Une ville zéro défaut serait, en vérité, tout simplement invivable.
La vie privée
Dans le nouveau modèle urbano-technologique, la place de la vie privée, déjà bien tenue, est davantage restreinte. «Dans la ville-ordinateur que l’on nous promet, écrit Céline Deluzarche, la liberté de l’individu s’efface derrière un intérêt commun.»
“La Smart City, telle qu'elle actuellement imaginée et parfois expérimentée, ne se préoccupe pourtant pas beaucoup de la protection des données personnelles. Les moyens techniques permettent une captation de plus en plus importante et rapide des données personnelles. Ce Big Data peut être utilisé pour gérer la Smart City et les données de déplacement sont par exemple utiles pour fluidifier les flux. Mais elles peuvent aussi être vendues car elles permettent d'établir un profil de déplacement susceptible d'intéresser bon nombre d'annonceurs. Elles peuvent aussi être utilisées à des fins sécuritaires pour suivre l'itinéraire des personnes qui effectuent tel trajet entre les quartiers périphériques considérés comme sensibles et le centre ville. Bref, l'utilisation des données ainsi captées peut être extrêmement diversifiée, et cette diversification est d'autant plus aisée que le propriétaire des données ignore le plus souvent leur captation.

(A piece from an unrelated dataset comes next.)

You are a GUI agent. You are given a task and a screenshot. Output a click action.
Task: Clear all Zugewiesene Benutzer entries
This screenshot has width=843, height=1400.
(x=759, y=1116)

Le problème essentiel réside alors dans la perte de contrôle de la personne sur ses données personnelles.” (Smart City : Bradbury à la CNIL - Liberté, Libertés chéries)
Voir aussi :
'Living laboratories': the Dutch cities amassing data on oblivious residents
https://www.theguardian.com/cities/2018/mar/01/smart-cities-data-privacy-eindhoven-utrecht
Your Location Data Is Being Sold—Often Without Your Knowledge
https://www.wsj.com/articles/your-location-data-is-being-soldoften-without-your-knowledge-1520168400?mod=e2tw
La liberté de circulation
D’autres libertés sont également être menacées par le développement des “smart cities”. “Tel est le cas de la liberté de circulation, dès lors que la Smart City a d'abord pour mission de fluidifier les flux de voyageurs. Des systèmes de barrières et d'itinéraires de dégagement en temps réel ont ainsi déjà été expérimentés dans certains villes, fonctionnant à partir des données de localisation. Rien n'empêcherait cependant, sur un plan purement technique, d'utiliser le système à d'autres fins, par exemple pour empêcher des manifestants d'atteindre le centre-ville.” (Smart City : Bradbury à la CNIL - Liberté, Libertés chéries)

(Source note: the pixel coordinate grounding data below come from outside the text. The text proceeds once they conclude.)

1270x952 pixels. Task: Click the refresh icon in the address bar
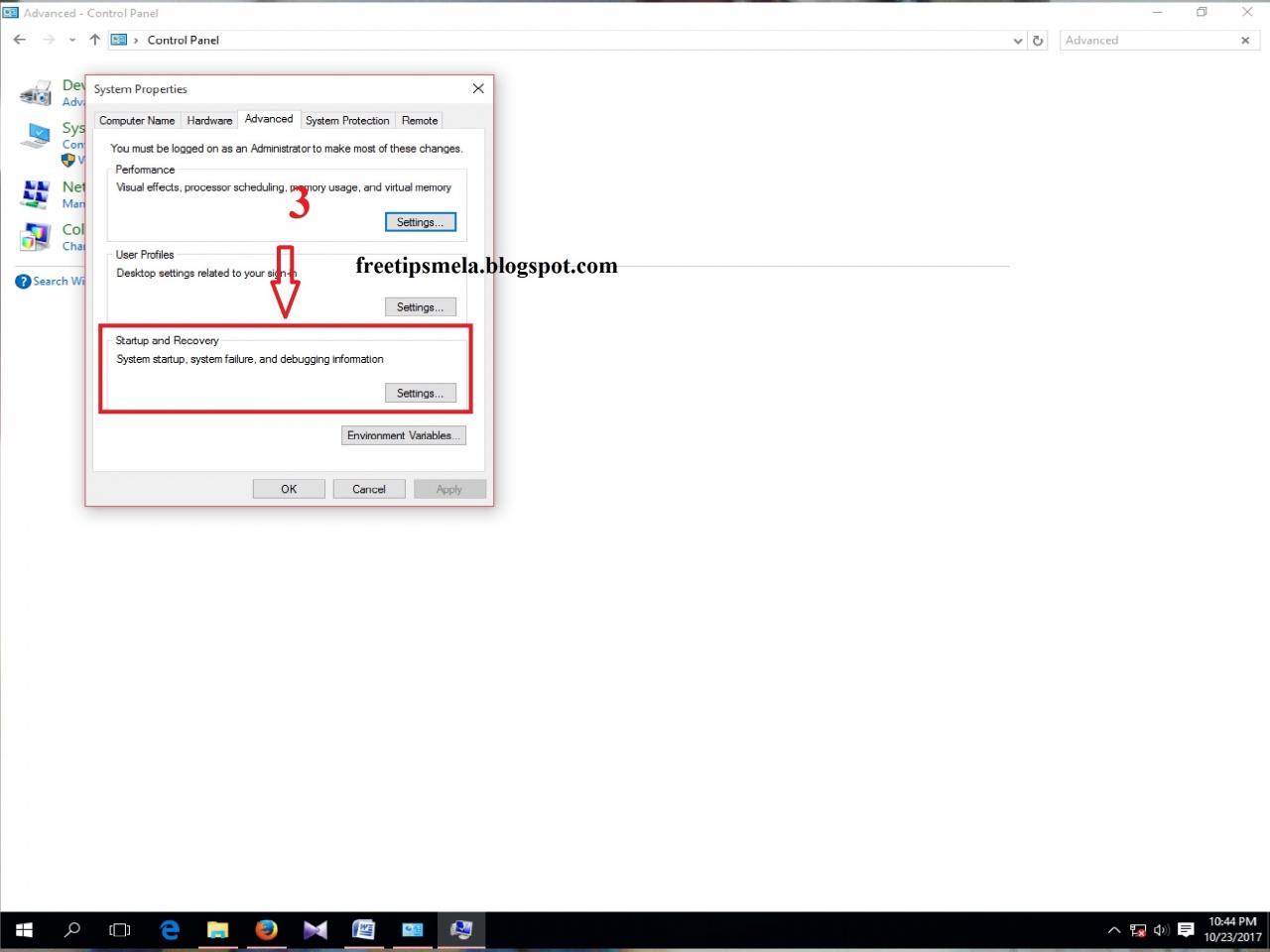[1038, 40]
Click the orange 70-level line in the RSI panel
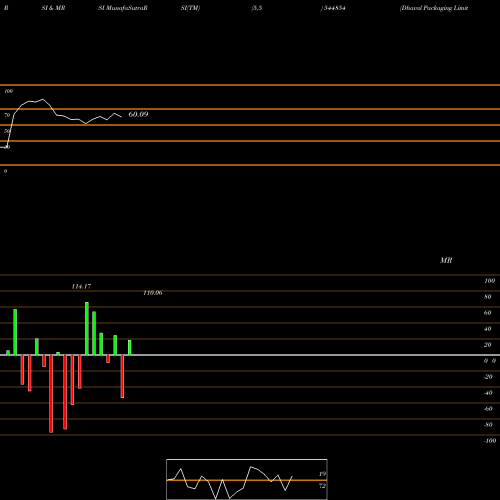The height and width of the screenshot is (500, 500). (x=250, y=109)

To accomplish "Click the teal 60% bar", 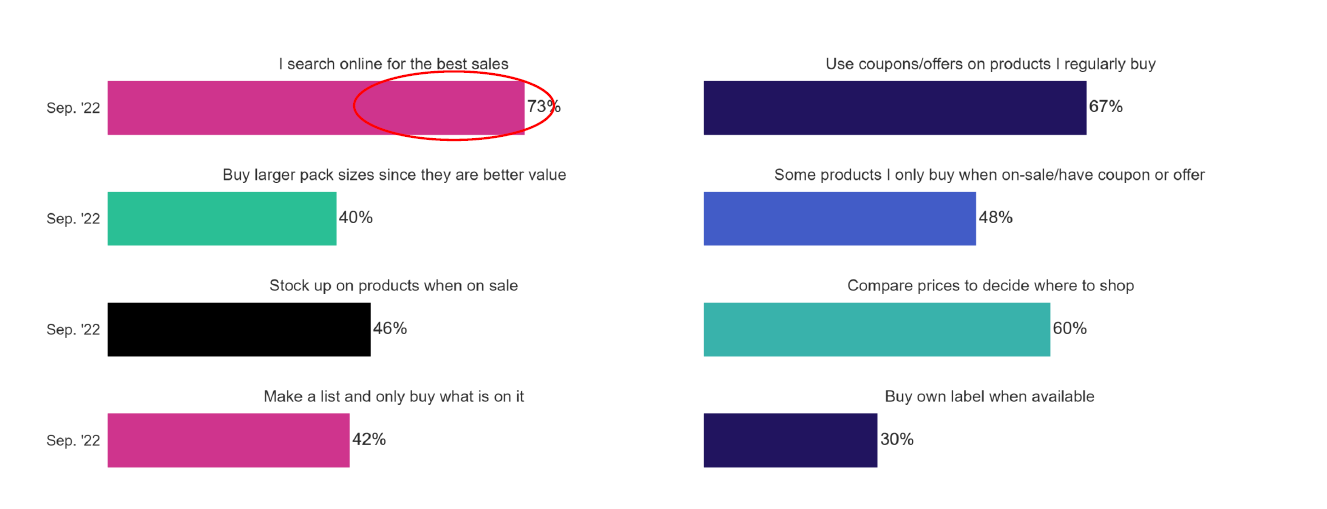I will pos(876,329).
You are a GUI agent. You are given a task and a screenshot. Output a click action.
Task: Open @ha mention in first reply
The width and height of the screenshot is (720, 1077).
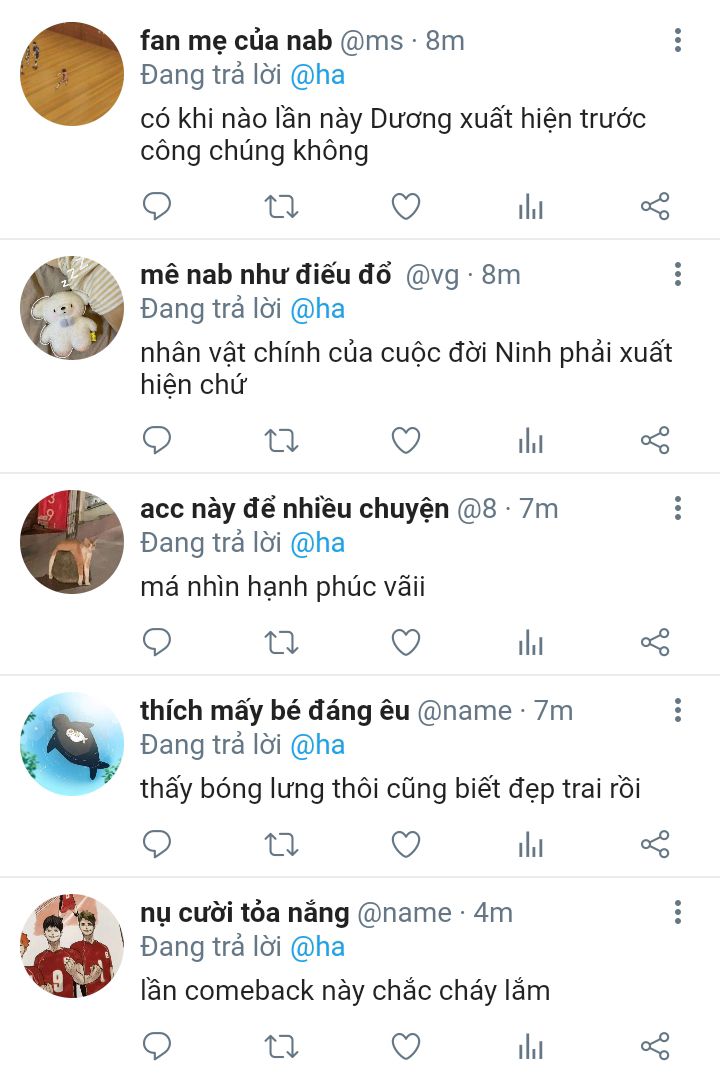pyautogui.click(x=317, y=76)
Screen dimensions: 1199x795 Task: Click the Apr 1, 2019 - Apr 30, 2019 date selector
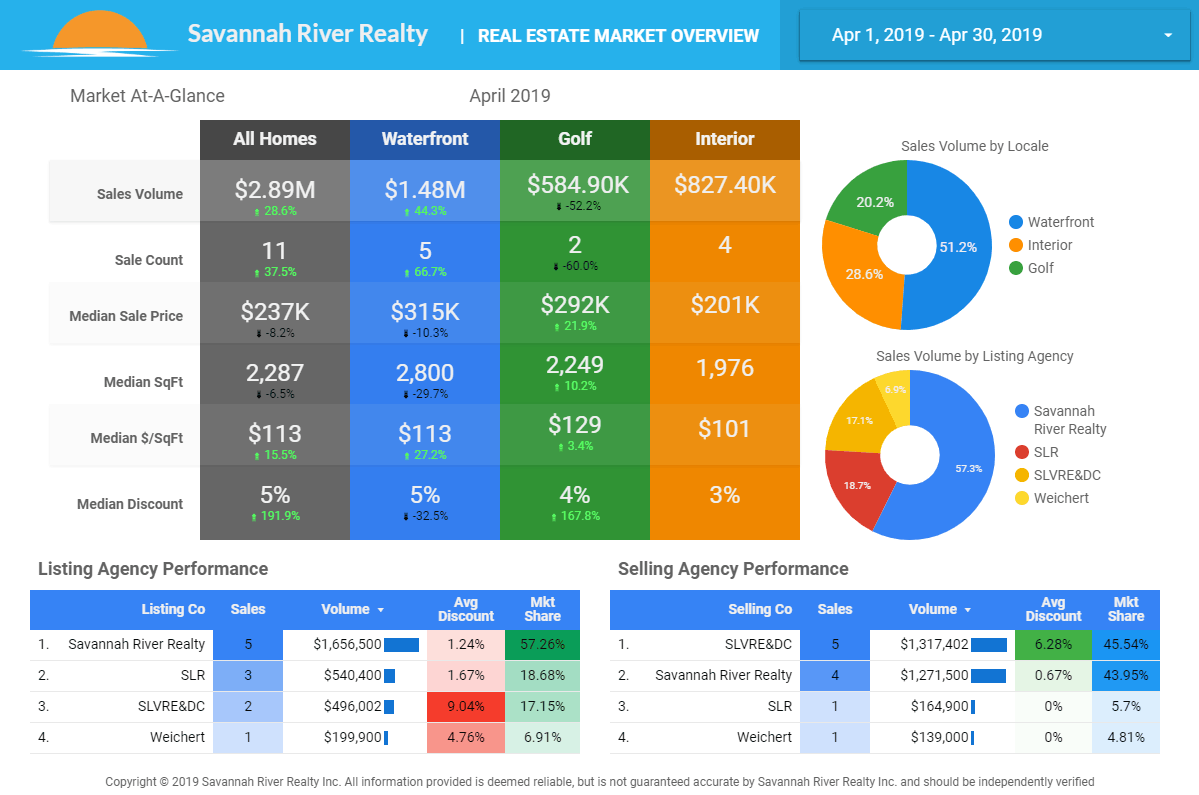point(936,36)
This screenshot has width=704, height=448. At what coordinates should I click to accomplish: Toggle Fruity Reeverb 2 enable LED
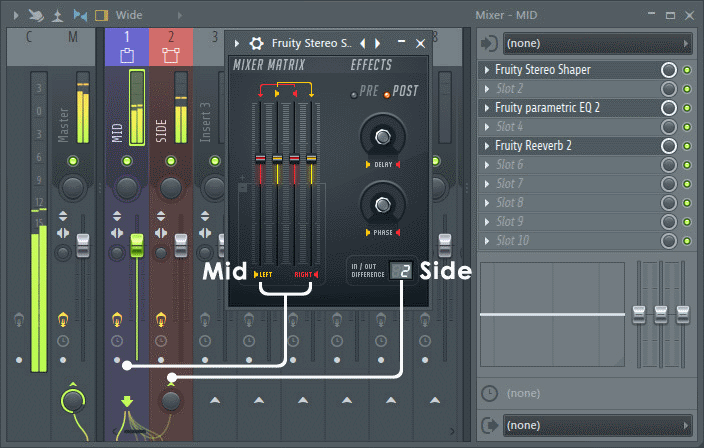click(687, 146)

Les risques liés à la sécurité
Une “smart city”, en raison de tous les outils de contrôle qui sont mis en place, est sans doute plus sécuritaire qu’une ville ordinaire (du point de vue de la criminalité courante). Mais le prix à payer est lourd sur le plan de la vie privée et des libertés :
“De la même manière, l'utilisation de la vidéo-protection a pour objet d'assurer la sécurité des personnes, et l'on assiste aujourd'hui à un véritable généralisation de ces systèmes. Associés à la biométrie, ils permettent une identification de la personne et certains proposent déjà de l'utiliser pour déceler les comportements suspects. Là encore, la menace n'est pas négligeable d'un algorithme définissant les critères de ce qui peut apparaître comme un tel comportement. C'est ici le droit d'être différent, le droit d'être imprévisible qui est menacé, au nom d'un hypothétique "décèlement précoce". Gare au distrait qui repasse trois fois au même endroit en quelques minutes parce qu'il a oublié ses clefs, gare à celui qui marche trop vite, ou trop lentement..” (Smart City : Bradbury à la CNIL - Liberté, Libertés chéries)

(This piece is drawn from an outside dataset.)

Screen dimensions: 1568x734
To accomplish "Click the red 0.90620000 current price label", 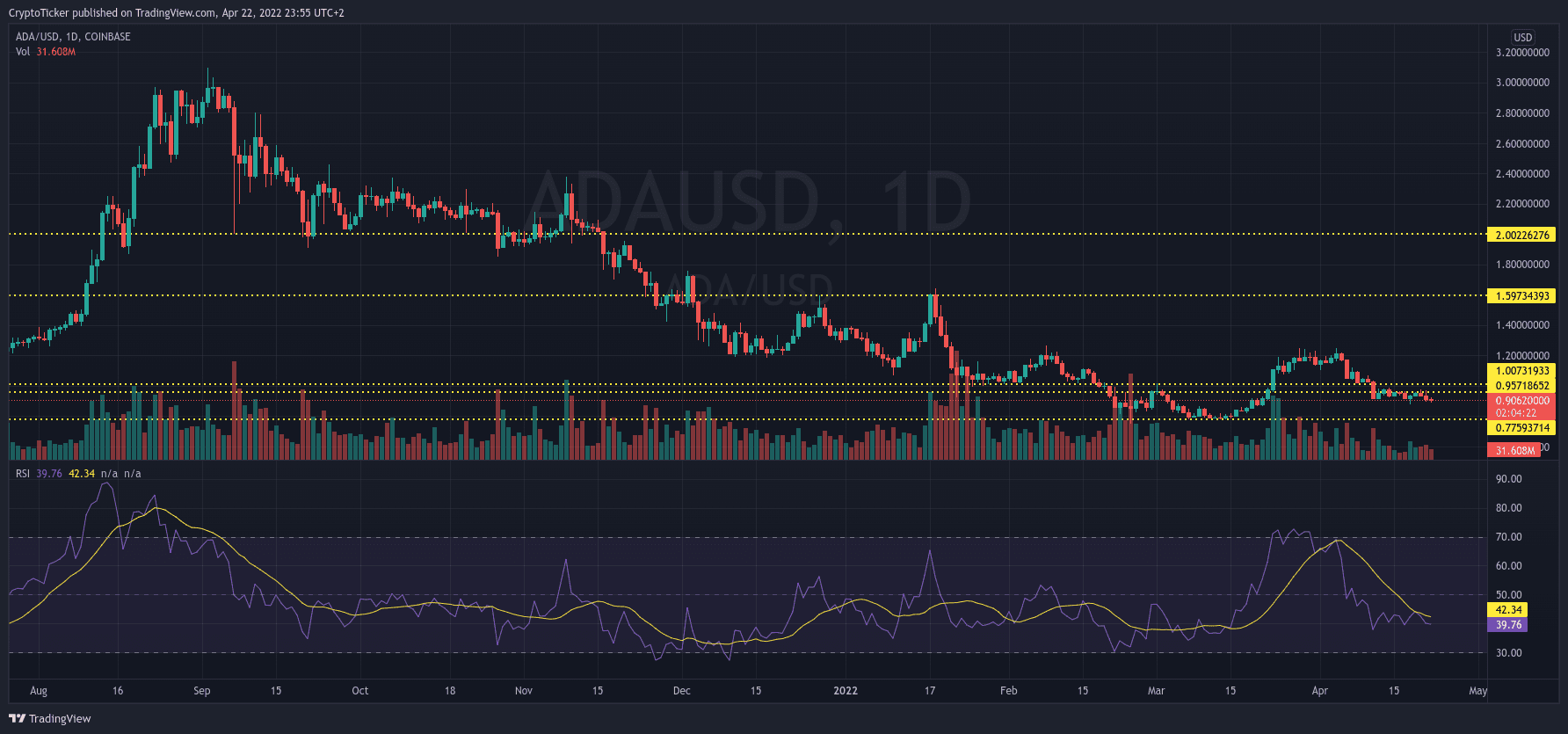I will click(x=1521, y=401).
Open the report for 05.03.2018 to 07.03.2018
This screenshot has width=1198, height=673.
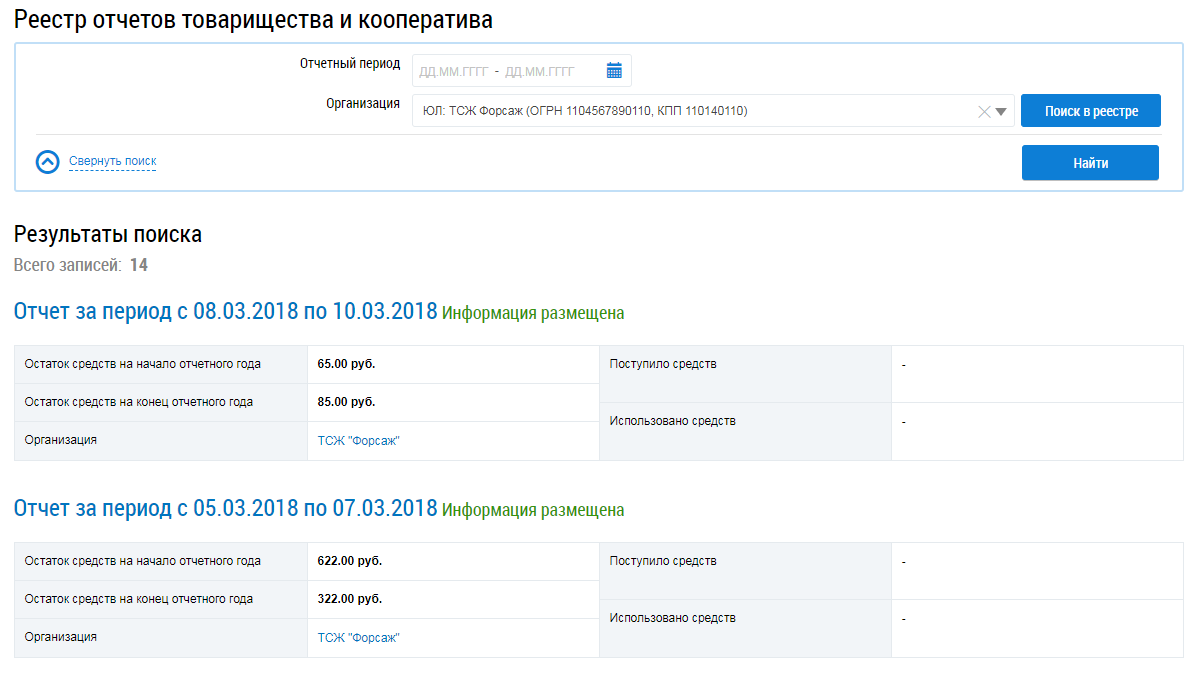[x=225, y=508]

Au coeur du projet technologique de la “smart city” se situe paradoxalement une insécurité fondamentale: celle liée au risque de piratage informatique possible des millions d’appareils technologiques interconnectés, au hacking de divers maillons du système. Ce risque est d’autant plus grand que la “smart city” tend à la centralisation du contrôle et de l’information.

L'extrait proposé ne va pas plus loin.